Damasio exploite ici sa passion du flux, mais dans sa dimension visuelle, puisque lumineuse. Une ville saturée de phares, qui ont perdu leur fonction originelle et peinent de plus en plus à percer la nappe qui les nimbe tous. Les faisceaux parlent et tentent de communiquer, de transmettre leurs messages, pendant qu'il est encore temps. Les couleurs se détachent sur le fond délétère du macadam de la ville, sur ces vagues décrites comme un courant naturel, et qui avalent tout sur leur passage. Symboles de l'information à outrance, de la communication saturée, cette multitude de phares et leur potentiel d'humanité seront bientôt obsolètes, détrônés par une ville plus grande, plus lisse, qui ne souhaite pas inclure ces individualités colorés. Purée, les métaphores sont partout, chez
Damasio !
Dispersés dans ce brouillard saturé, quelques humains maintiennent à flot un semblant d'humanité, et parviennent même à tisser, en dépit des embûches de ce monde étouffant, des relations, un amour vrai, trop rare, mais encore une fois porteur d'espoir. C'est récurrent ce qu'il nous conte là, l'auteur, mais tellement essentiel. Alors, lorsqu'il n'y a plus rien à attendre de cette société, on n'a plus qu'à rejoindre l'autre, envers et contre tout, quitte à braver les flots et s'inventer des moyens, des lumières nouvelles. Heureusement, dans cette quête d'un souffle nouveau, parfois, on peut compter sur ces êtres singuliers, qui vous ouvriront peut-être la porte de leur phare.
Les hybres
Je l'ai trouvée fun, celle-là. Une atmosphère fantastique un peu angoissante dans les méandres impitoyables d'un milieu artistique qui corrompt les plus purs. S'il veut rester visible, l'artiste doit devancer ses compères, mais par dessus tout, se surpasser lui-même. Voilà comment l'un d'entre eux, bientôt détrôné par une créatrice au talent improbable, est forcé de reprendre les armes, au sens propre. Oui, le créatif redevient chasseur, et du même coup imposteur, mais ça, le galeriste n'en a cure. Des créatures hybrides que l'on visualise avec une étonnante facilité, et une traque, menée avec expérience, quitte à se sacrifier un peu soi-même. L'homme se dissout dans son oeuvre. Puis, à nouveau, la consécration, l'adulation, car c'est bien tout ce qui compte. Mais à la fin, le plus roublard n'est peut-être pas celui que l'on pensait…
El Levir et le Livre
Je ne saurais dire si j'ai trouvé cette nouvelle terriblement brillante ou tristement confuse. Poétique en revanche, ça ne fait aucun doute. L'anagramme du titre donne le ton : il s'agira de mots, de leur potentiel évocateur, et des transformations qu'ils opèrent chez leur usager. Une quête sous forme de conte, merveilleuse autant que dramatique.

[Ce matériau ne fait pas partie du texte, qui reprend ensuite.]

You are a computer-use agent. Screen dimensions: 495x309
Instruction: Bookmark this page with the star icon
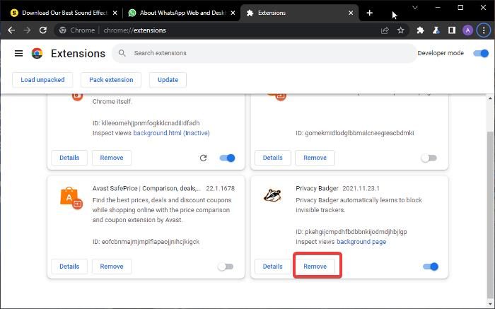401,30
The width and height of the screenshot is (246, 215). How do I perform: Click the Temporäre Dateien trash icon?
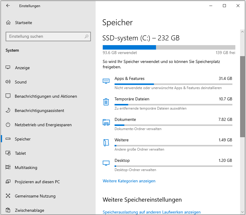point(106,102)
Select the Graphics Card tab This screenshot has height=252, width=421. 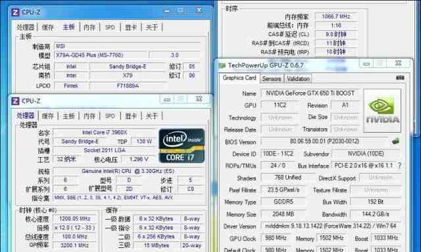pyautogui.click(x=239, y=78)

Damasio a l'intelligence de nous emmener sur l'un des sites géologiques les plus baignés de croyances ancestrales, en terre australienne, et, en nous ancrant ainsi dans la géographie réelle, il nous aide à accepter la dimension fantastique de son oeuvre.
Un scribe – ou un artiste, on ne sait pas trop -, devenu maître à force d'exercices, est désigné – élu – pour rédiger un livre dont on ne sait pas grand chose finalement. Ce qui est certain, c'est que cette tâche ultime nécessitera la plus grande maîtrise de son art, sur des supports et dans des dimensions impensables, avec l'ingéniosité que seul
El LEvir saura puiser en lui-même. Autre certitude : le sacrifice (encore lui) ; en traçant les lettres de cette oeuvre mythique, le scribe apprendra le vrai pouvoir de mots, certes, mais se dissoudra lui-même dans son texte. Dans la consécration, dans l'adulation ou la jalousie de ses pairs,
El Levir réalise et traduit ni plus ni moins la passion qui le lie à la langue. Un romantisme exacerbé par ce final… aérien.
Sam va mieux
C'est sombre. Ambiance post-apocalyptique nourrie de déluge, de délabrement, de solitude et de troubles psychiatriques. Ce dernier point est tout juste suggéré, mais bel et bien justifié par une chute encore une fois très poétique. J'ai apprécié cette schizophrénie de la narration, cohérente car nécessaire à la survie. Tout tourne autour des mots et de leurs sonorités – normal, chez
Damasio, me direz-vous. La pluie cingle et l'eau ruisselle. On ne sait trop pourquoi, mais le(s) narrateur(s) s'efforce d'apprendre ce langage, ces sons et ces mélodies à celui qui l'accompagne. Son fils ? Comme une obsession, un leitmotiv animant toute son existence et cristallisant leur devenir.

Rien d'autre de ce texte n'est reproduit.